::: EXCERPTED DATA

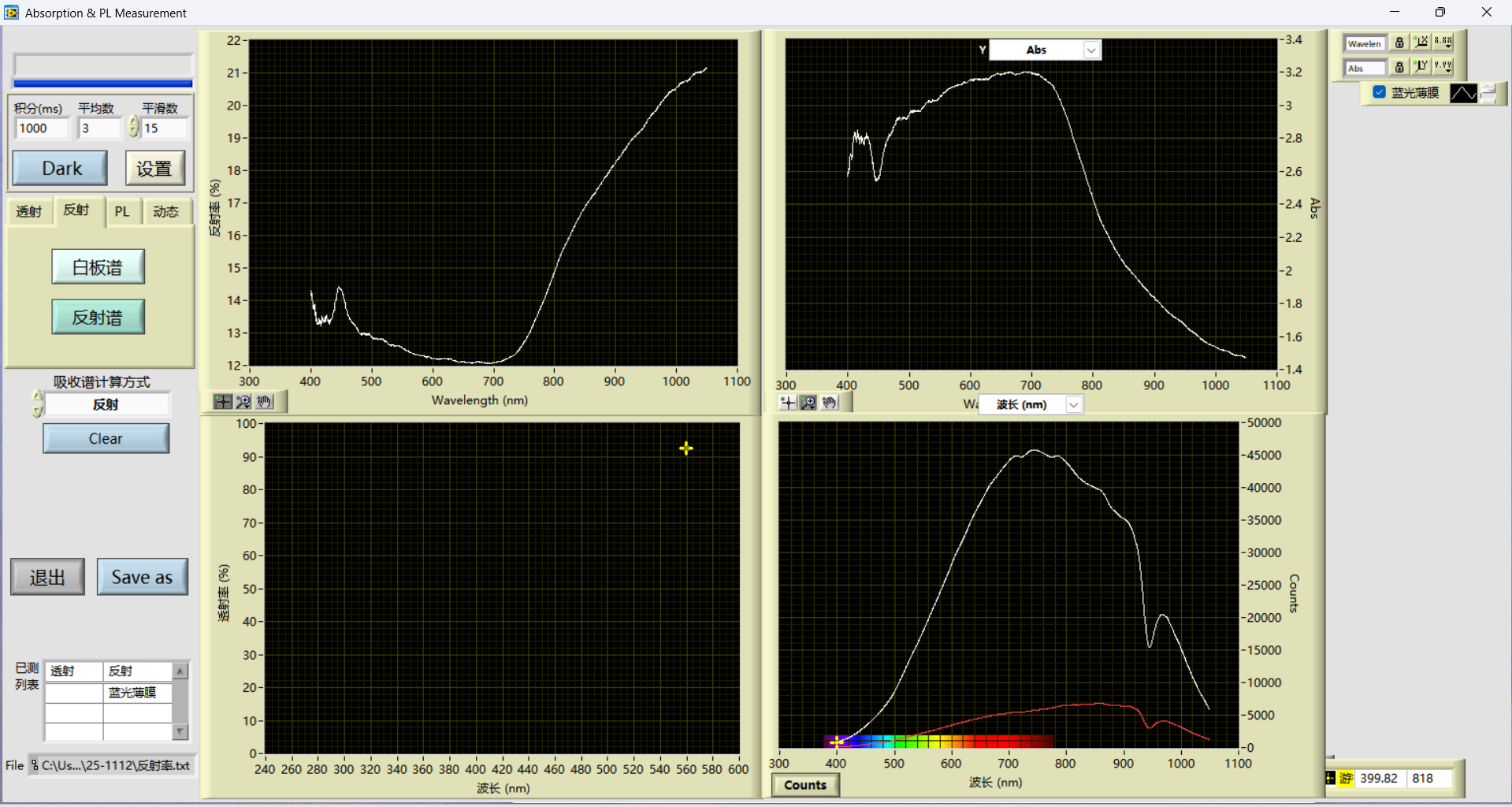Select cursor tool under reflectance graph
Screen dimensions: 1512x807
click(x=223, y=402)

::::::
::: EXCERPTED DATA

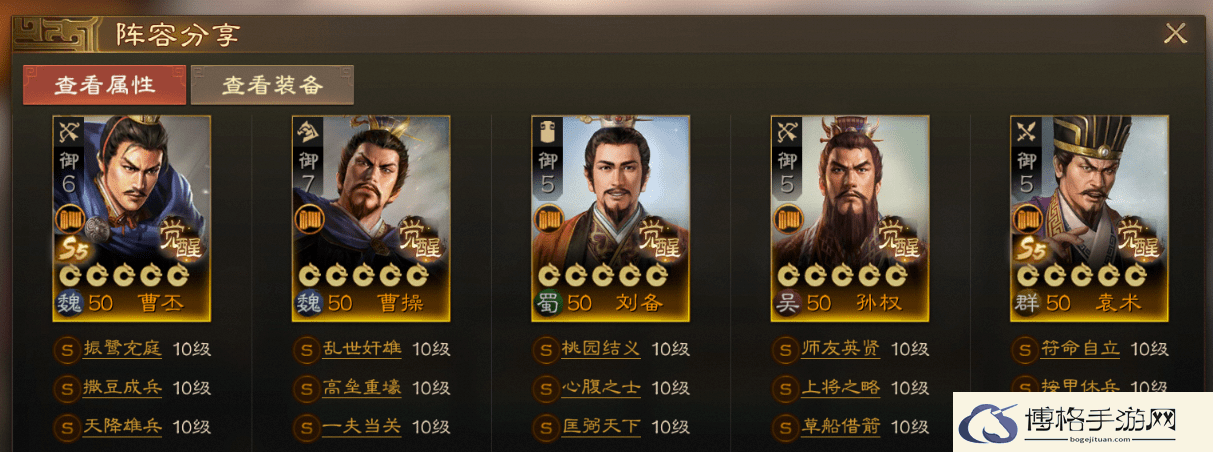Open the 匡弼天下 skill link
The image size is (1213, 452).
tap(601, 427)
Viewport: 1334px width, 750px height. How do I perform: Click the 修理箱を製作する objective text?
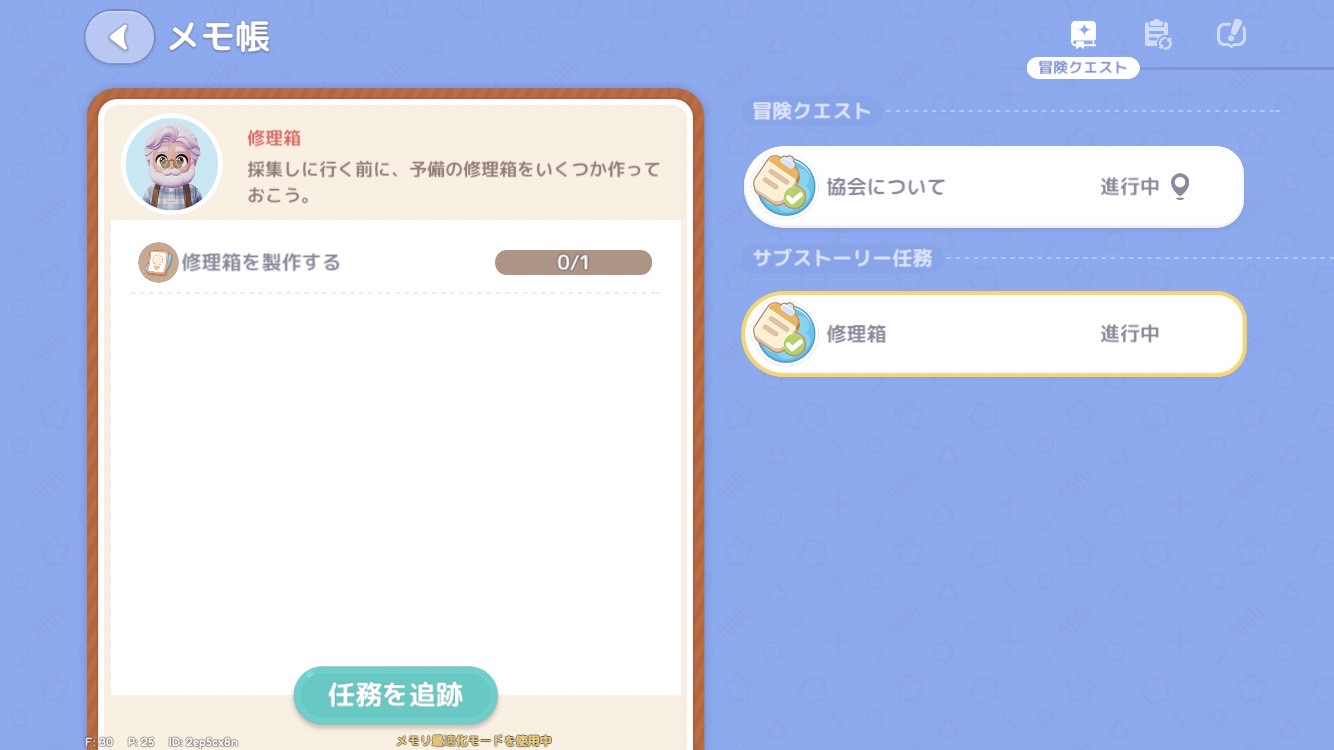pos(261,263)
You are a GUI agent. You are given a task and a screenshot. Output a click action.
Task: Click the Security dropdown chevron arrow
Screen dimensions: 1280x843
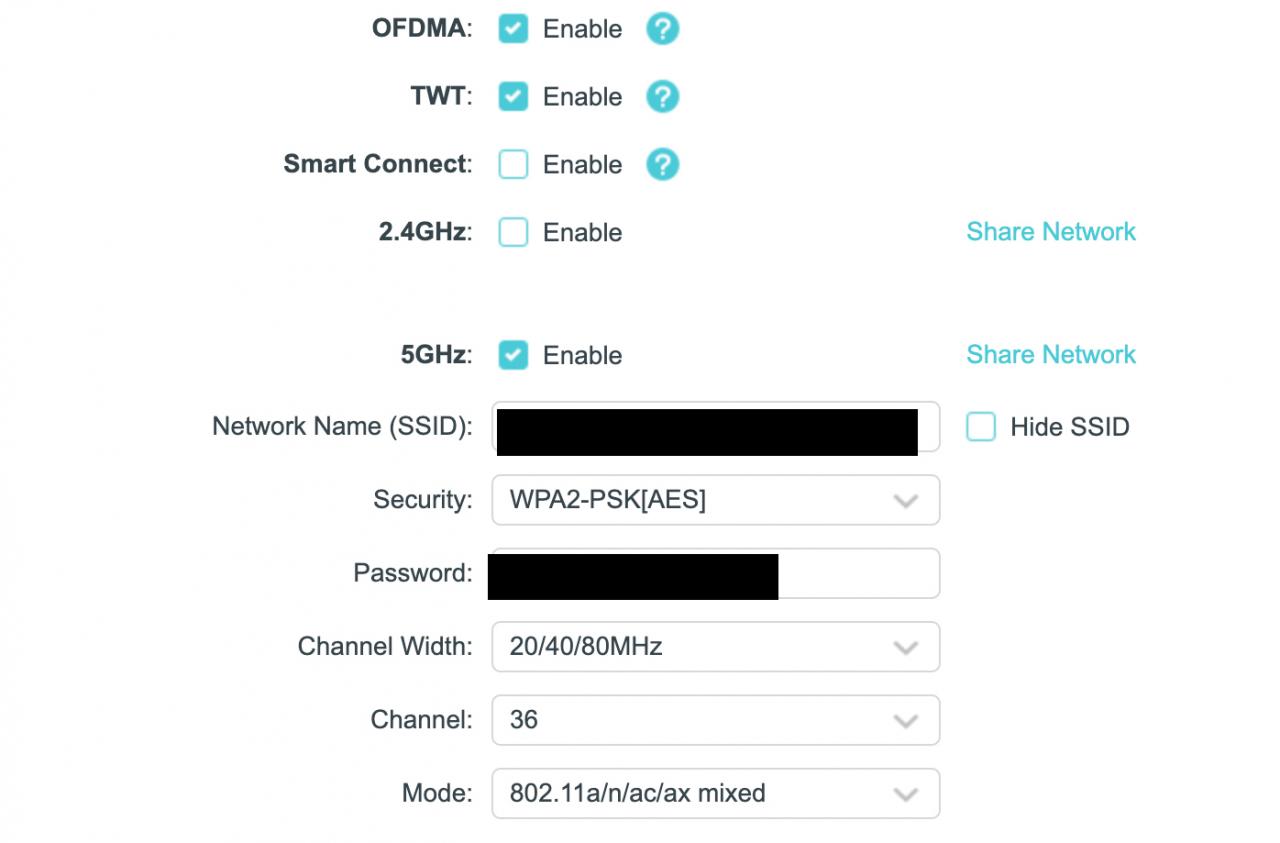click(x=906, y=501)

::::::
::: EXCERPTED DATA

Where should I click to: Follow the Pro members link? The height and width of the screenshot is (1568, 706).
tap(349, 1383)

::::::

■ PROMPT
Which part of the entries opens with the line containing "Viewport: 1334px width, 750px" and closes with the line containing "Task: Click the"? Output that part exactly, ends included, pictures excluded.

■ OUTPUT FOR THIS EXERCISE
Viewport: 1334px width, 750px height. How do I perform: Click the 修理箱を製作する objective text?
pos(261,263)
You are a GUI agent. You are given a task and a screenshot. Output a click action.
Task: Click the Security dropdown chevron arrow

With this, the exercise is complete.